I'm going to be placing my order for a new tank and stand with Miracles Aquarium on Monday. I was originally going to go with a standard 90G tank (48x18x24) and a stand to match.

However, I've read in several places to go for one size bigger so you don't regret the chosen tank size ... so now I'm debating whether I should go for the 112G tank and stand. It's a slightly odd size at 60" long, 18" front to back, and 24" tall.

It's about 20% more expensive. Also I just purchased the Ecoxotic E-120 light but that should work for a 60" tank, or at least that's what I've read.

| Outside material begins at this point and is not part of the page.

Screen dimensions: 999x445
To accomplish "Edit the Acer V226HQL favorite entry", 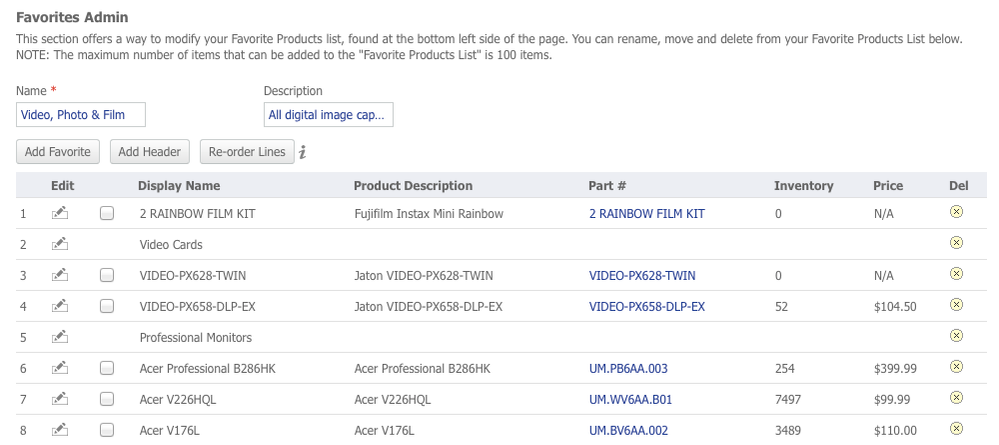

Looking for input on this choice ... should I go bigger or is 90G big enough. Would the weird 60" tank length pose problems that I don't foresee?

Thanks for your input,
Harry


----------



## tom g (Jul 8, 2009)

*tank*

fresh or salt ....

always go bigger if u have the room ... if its salt , some have issues with the height ....

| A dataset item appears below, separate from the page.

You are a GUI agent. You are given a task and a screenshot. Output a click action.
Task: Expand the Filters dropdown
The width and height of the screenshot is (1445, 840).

planted tank the taller tank may give u some nice options with long thin plants ..


----------



## cb1021 (Sep 21, 2009)

The length is awesome. Big tanks rock. Go big, you'll get nice scale. In nature, fish have tons of water volume to swim in. You'll see more natural behavior including spawning from your fish if given more room. 

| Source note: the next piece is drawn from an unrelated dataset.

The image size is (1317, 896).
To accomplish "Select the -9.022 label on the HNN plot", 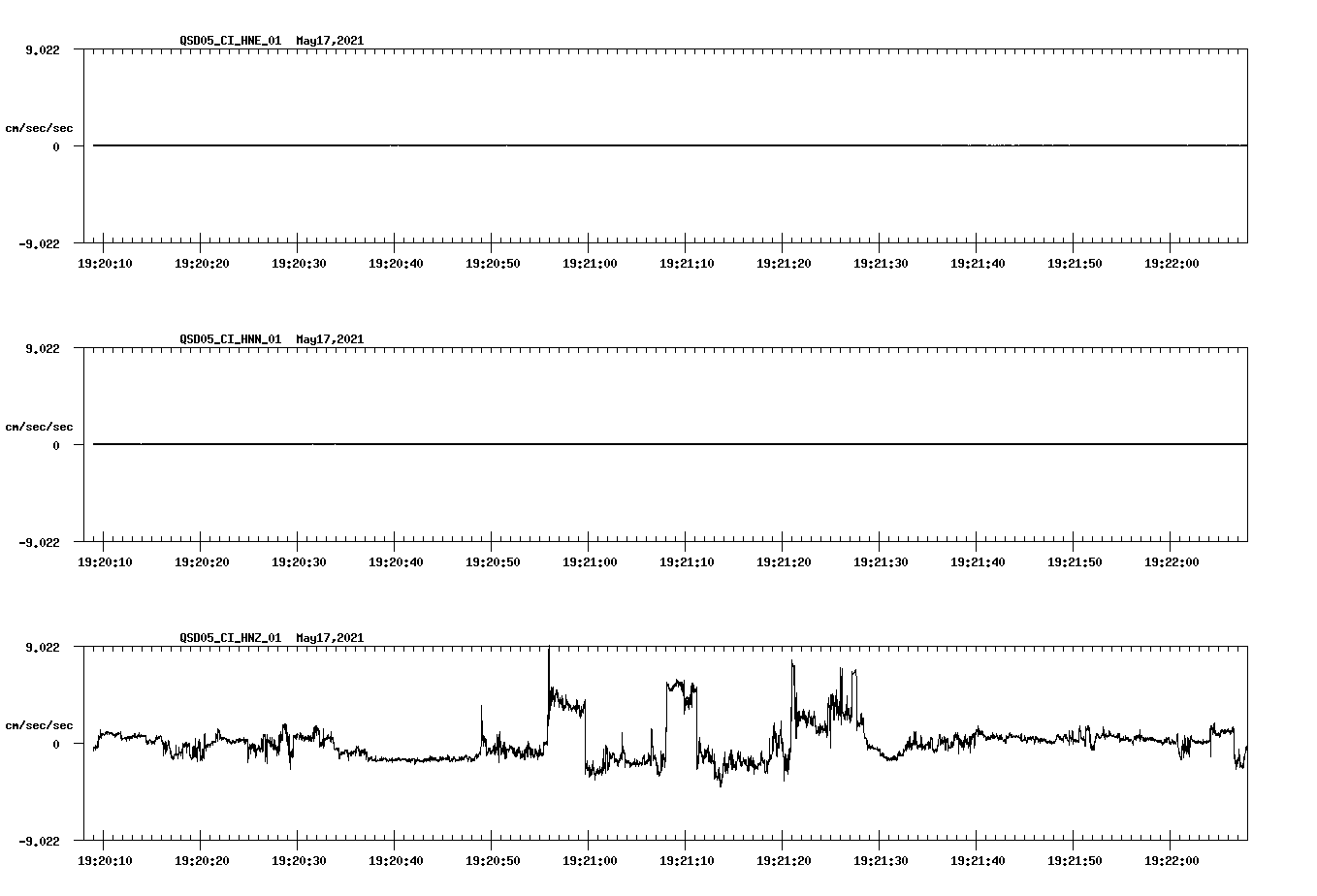I will pos(41,543).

Fish give off chemicals (can't remember what they're called) but they're aware of the population density for an area of water. If the population density feels to be too competitive for them, they are less likely to spawn. When fish feel there's tons of food, clean water, and a large living space, they will be super happy!


----------



## Harry Muscle (Mar 21, 2007)

tom g said:


> fresh or salt ....
> 
> always go bigger if u have the room ... if its salt , some have issues with the height ....
> 
> planted tank the taller tank may give u some nice options with long thin plants ..


It'll be a low tech planted tank.

Thanks,
Harry


----------



## Lee_D (Jun 11, 2010)

What do you plan on putting in it? If you want to focus on plants then you would likely want to think about lighting. Standard lights are four feet long. It may be difficult getting a good light for a 60 inch tank.

The 90's are nice for showing off mid to high top fish. They are a bit tall for low tech planted tanks. A 75g is easier to get to the bottom of for maintenance and is good for bottom dwellers.

If your not sure what you want to specialize in, then go as big as the space on your wall will allow. For me, the perfect tank is a 75g, however I also have a 6ft tank with two 3ft t5ho lights on top and i love it.

Lee


----------



## Harry Muscle (Mar 21, 2007)

I decided to go with the 112G tank ... here's my journal in case anyone wants to follow:

http://www.gtaaquaria.com/forum/showthread.php?t=147458

Thanks,
Harry


----------